[TEXT BLOCK Boundary: Start]
Admiral Liu Zhibin, Commander of the ROC Navy, and CSBC’s Chairman Zheng Wenlong co-chaired the keel laying ceremony. CSBC received a contract (valued at 4.6 billion Taiwan Dollars) for the vessel, which has been ordered to fulfil the ROC Navy amphibious assault requirements, in April 2018. Its construction (first steel cut and assembly of first two blocks) apparently started as early as 2019. A total of two units are expected to be produced as part of the “Hongyun Project” for a cost of NT$ 18 billion.
According to CSBC, the new Landing Platform Dock (LPD) is an important naval shipbuilding project, and is part of the government’s policy of “national shipbuilding.” The ship has a total length of 153 meters, an overall beam of 23 meters, a hull draught of 6 meters and a full-load displacement of 10,600 tons. The main task of the vessel will be amphibious operations: Serve as the main unit in an amphibious task force to carry out amphibious combat missions or perform recovery operations on Taiwan’s outer (offshore) islands, and serve as a maritime mobile field hospital. Secondary roles include disaster relief (the vessel can serve as a temporary field hospital) and international humanitarian relief.
According to Taiwan’s Ministry of National Defense:
the LPD can carry AAV-7 amphibious assault vehicles, landing craft, Hummer vehicles, and 673 soldiers. The ship will also be equipped with seven or six rapid artillery, square array rapid artillery and sea sword two missiles as a self-defense weapon.
[TEXT BLOCK Boundary: End]
** ACTIVITIES **
#1 Copy the passage on the ROC Navy's landing platform dock word for word, starting with "Admiral Liu Zhibin, Commander" and going on through "NT$ 18 billion.".
#2 Answer these from the passage on the ROC Navy's landing platform dock:
(a) What was the value of the contract CSBC received for the vessel?
(b) What is the ship's full-load displacement?
(c) How many soldiers can the ship carry?
#3 Can you write the next part of the passage on the ROC Navy's landing platform dock, picking up after its last sentence?
[GIVEN INFORMATION Boundary: Start]
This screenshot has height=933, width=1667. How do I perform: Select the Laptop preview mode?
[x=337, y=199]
[GIVEN INFORMATION Boundary: End]
[GIVEN INFORMATION Boundary: Start]
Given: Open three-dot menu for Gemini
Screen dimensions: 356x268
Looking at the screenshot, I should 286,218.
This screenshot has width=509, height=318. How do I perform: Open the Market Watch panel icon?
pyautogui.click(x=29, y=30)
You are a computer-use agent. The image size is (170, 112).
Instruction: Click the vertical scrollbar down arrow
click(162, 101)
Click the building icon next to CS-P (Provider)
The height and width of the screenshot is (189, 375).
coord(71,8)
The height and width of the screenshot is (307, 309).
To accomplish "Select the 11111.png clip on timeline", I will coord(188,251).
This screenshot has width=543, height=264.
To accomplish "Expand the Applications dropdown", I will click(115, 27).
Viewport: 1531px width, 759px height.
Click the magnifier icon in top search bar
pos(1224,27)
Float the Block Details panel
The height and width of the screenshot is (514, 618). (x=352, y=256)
[GIVEN INFORMATION Boundary: End]
[GIVEN INFORMATION Boundary: Start]
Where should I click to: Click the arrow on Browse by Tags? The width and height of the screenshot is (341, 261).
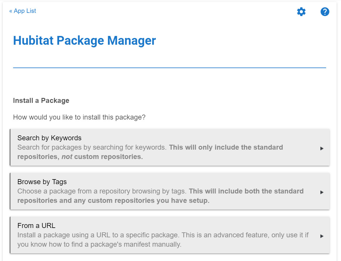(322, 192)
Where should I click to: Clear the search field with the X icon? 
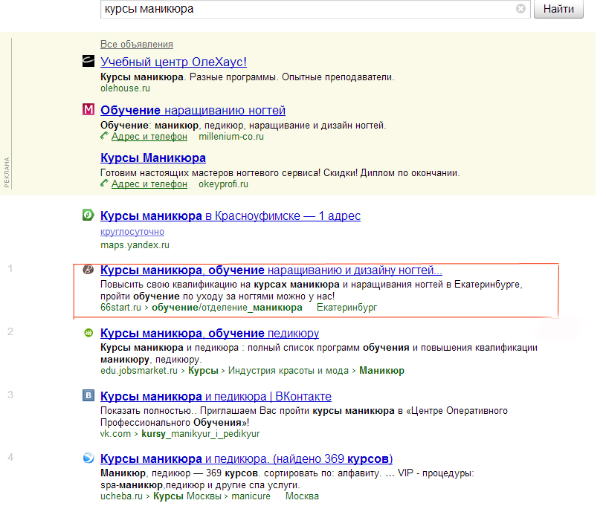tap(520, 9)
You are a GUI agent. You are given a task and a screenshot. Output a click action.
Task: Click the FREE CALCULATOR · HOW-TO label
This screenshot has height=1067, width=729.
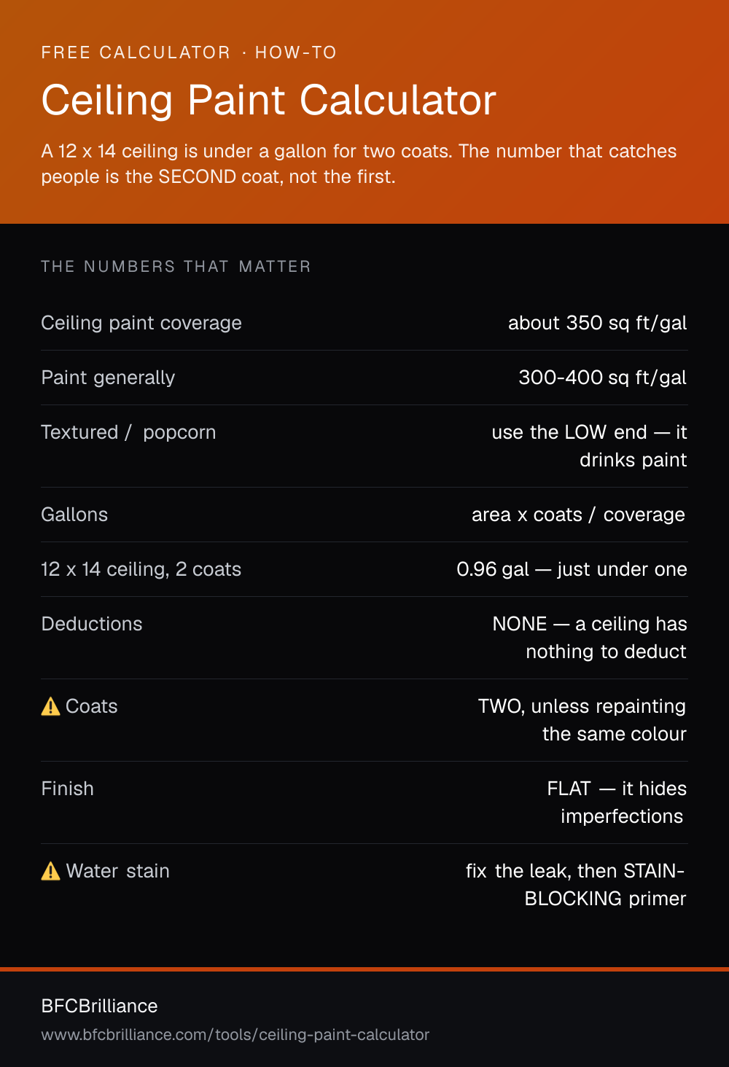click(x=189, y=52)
[GIVEN INFORMATION Boundary: End]
** ANSWERS FOR THE TASKS **
#1
Admiral Liu Zhibin, Commander of the ROC Navy, and CSBC’s Chairman Zheng Wenlong co-chaired the keel laying ceremony. CSBC received a contract (valued at 4.6 billion Taiwan Dollars) for the vessel, which has been ordered to fulfil the ROC Navy amphibious assault requirements, in April 2018. Its construction (first steel cut and assembly of first two blocks) apparently started as early as 2019. A total of two units are expected to be produced as part of the “Hongyun Project” for a cost of NT$ 18 billion.

#2
(a) 4.6 billion Taiwan Dollars
(b) 10,600 tons
(c) 673

#3
As we reported previously, the design of Taiwan’s LPD was unveiled at TADTE 2019. CSBC’s LPD features a modern design, with two enclosed masts which appear similar in concept to the Advanced Enclosed Mast/Sensors (AEM/S) found aboard the San Antonio-class (LPD 17) of the U.S. Navy.
The scale model shows a 76mm main gun at the bow, two PHALANX CIWS (one forward, one aft on top the hangar) and probably the most unique feature for this future class of ship (and likely a first for an amphibious transport dock): 2×4 missile launchers amidship, likely for 2×8 TC-2N SAM and 2×2 Hsiung Feng II or III anti-ship missiles.
The design, based on the sale model, also features a large helicopter deck, two hangar doors, two shaft lines and of course a well deck.
While these four ships will likely be replacing the two outdated Newport-class LST (ROCS Chung Ho and ROCS Chung Ping) and the single Anchore-class LSD (ROCS Hsu Hai), they will represent a huge capability increase.